◆ Text block

☆ ☆ ☆ ☆ ☆ ☆ ☆

Crash of ELPA AVX kernels
As recieved per email:
I am experiencing stability issues with the ELPA AVX kernels. I have tested the latest stable tar-ball release (2015-11) as well as the latest git master version.
I have used the following hardware/software combinations, both of which support AVX2 instructions:
Intel i5-5200U (Haswell)/gcc&gfortran 5.3/openmpi 1.10.2/netlib blas/lapack 3.6.0-4 / netlib scalapack 2.0.2.-4
Cray XC40 Intel Xeon E5-2690v3 (Haswell)/gcc&gfortran 5.2 (with cray wrappers)/cray-mpich 7.3.1/cray-libsci 13.3.0
I have configured ELPA with ./configure --prefix=/home/nico/lib --with-avx-optimization FCFLAGS="-O3 -march=haswell -mavx2 -mfma" CFLAGS="-O3 -march=haswell -mavx2 -mfma" CXXFLAGS="-O3 -march=haswell -mavx2 -mfma". A config.log is attached for the first machine.
I have tested the different available ELPA kernels using the included test file test_real2_choose_kernel_with_api.F90 by changing the kernel directly in the call to solve_evp_real_2stage (REAL_ELPA_KERNEL_*) and recompiling. Running the script with e.g. "mpiexec -n 1 ./elpa2_test_real_choose_kernel_with_api 64 32 16" (the test matrix is the same with each call to the program) everything runs without issue with the generic, generic_simple and SSE kernels. However, with all the AVX kernels the program crashes roughly 75% of the time during the backtransformation tridi->band.
I have attached an example output of a crash with the AVX_BLOCK_2 kernel. As far as I have been able to debug (using strategically placed prints), the crash occurs on line 191 of elpa2_kernels_real_avx-avx2_2hv.c (__m256d x1 = _mm256_load_pd(&q[ldq]);)

☆ ☆ ☆ ☆ ☆ ☆ ☆

◆ Provided data
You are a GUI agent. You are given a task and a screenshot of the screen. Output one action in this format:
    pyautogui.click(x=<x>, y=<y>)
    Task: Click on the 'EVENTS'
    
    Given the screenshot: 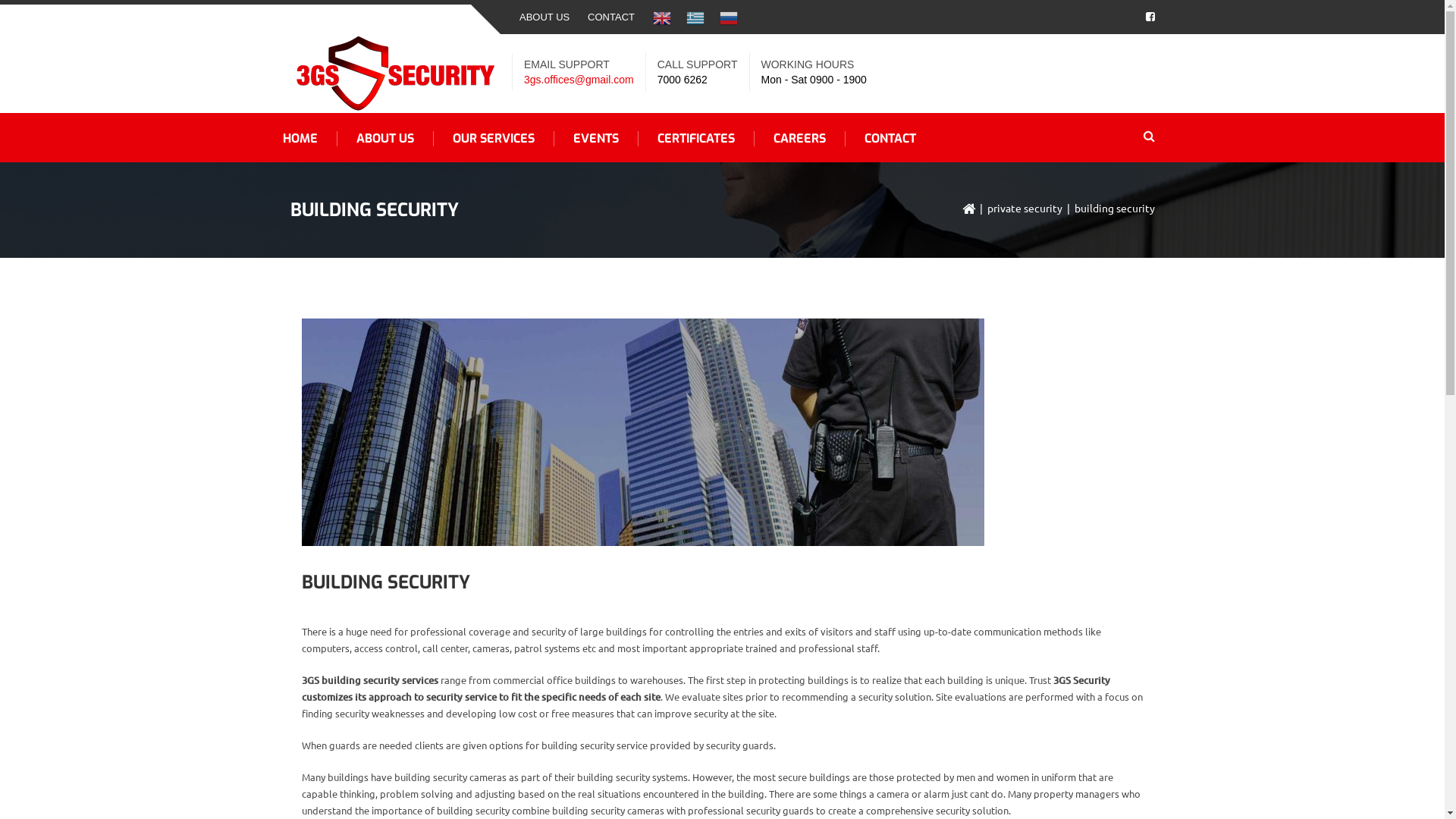 What is the action you would take?
    pyautogui.click(x=595, y=138)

☆ ☆ ☆ ☆ ☆ ☆ ☆

◆ Exercise description
Reproduce the ELPA AVX crash report in full, word for word. Work only from the ELPA AVX crash report.

◆ Response below
Crash of ELPA AVX kernels
As recieved per email:
I am experiencing stability issues with the ELPA AVX kernels. I have tested the latest stable tar-ball release (2015-11) as well as the latest git master version.
I have used the following hardware/software combinations, both of which support AVX2 instructions:
Intel i5-5200U (Haswell)/gcc&gfortran 5.3/openmpi 1.10.2/netlib blas/lapack 3.6.0-4 / netlib scalapack 2.0.2.-4
Cray XC40 Intel Xeon E5-2690v3 (Haswell)/gcc&gfortran 5.2 (with cray wrappers)/cray-mpich 7.3.1/cray-libsci 13.3.0
I have configured ELPA with ./configure --prefix=/home/nico/lib --with-avx-optimization FCFLAGS="-O3 -march=haswell -mavx2 -mfma" CFLAGS="-O3 -march=haswell -mavx2 -mfma" CXXFLAGS="-O3 -march=haswell -mavx2 -mfma". A config.log is attached for the first machine.
I have tested the different available ELPA kernels using the included test file test_real2_choose_kernel_with_api.F90 by changing the kernel directly in the call to solve_evp_real_2stage (REAL_ELPA_KERNEL_*) and recompiling. Running the script with e.g. "mpiexec -n 1 ./elpa2_test_real_choose_kernel_with_api 64 32 16" (the test matrix is the same with each call to the program) everything runs without issue with the generic, generic_simple and SSE kernels. However, with all the AVX kernels the program crashes roughly 75% of the time during the backtransformation tridi->band.
I have attached an example output of a crash with the AVX_BLOCK_2 kernel. As far as I have been able to debug (using strategically placed prints), the crash occurs on line 191 of elpa2_kernels_real_avx-avx2_2hv.c (__m256d x1 = _mm256_load_pd(&q[ldq]);)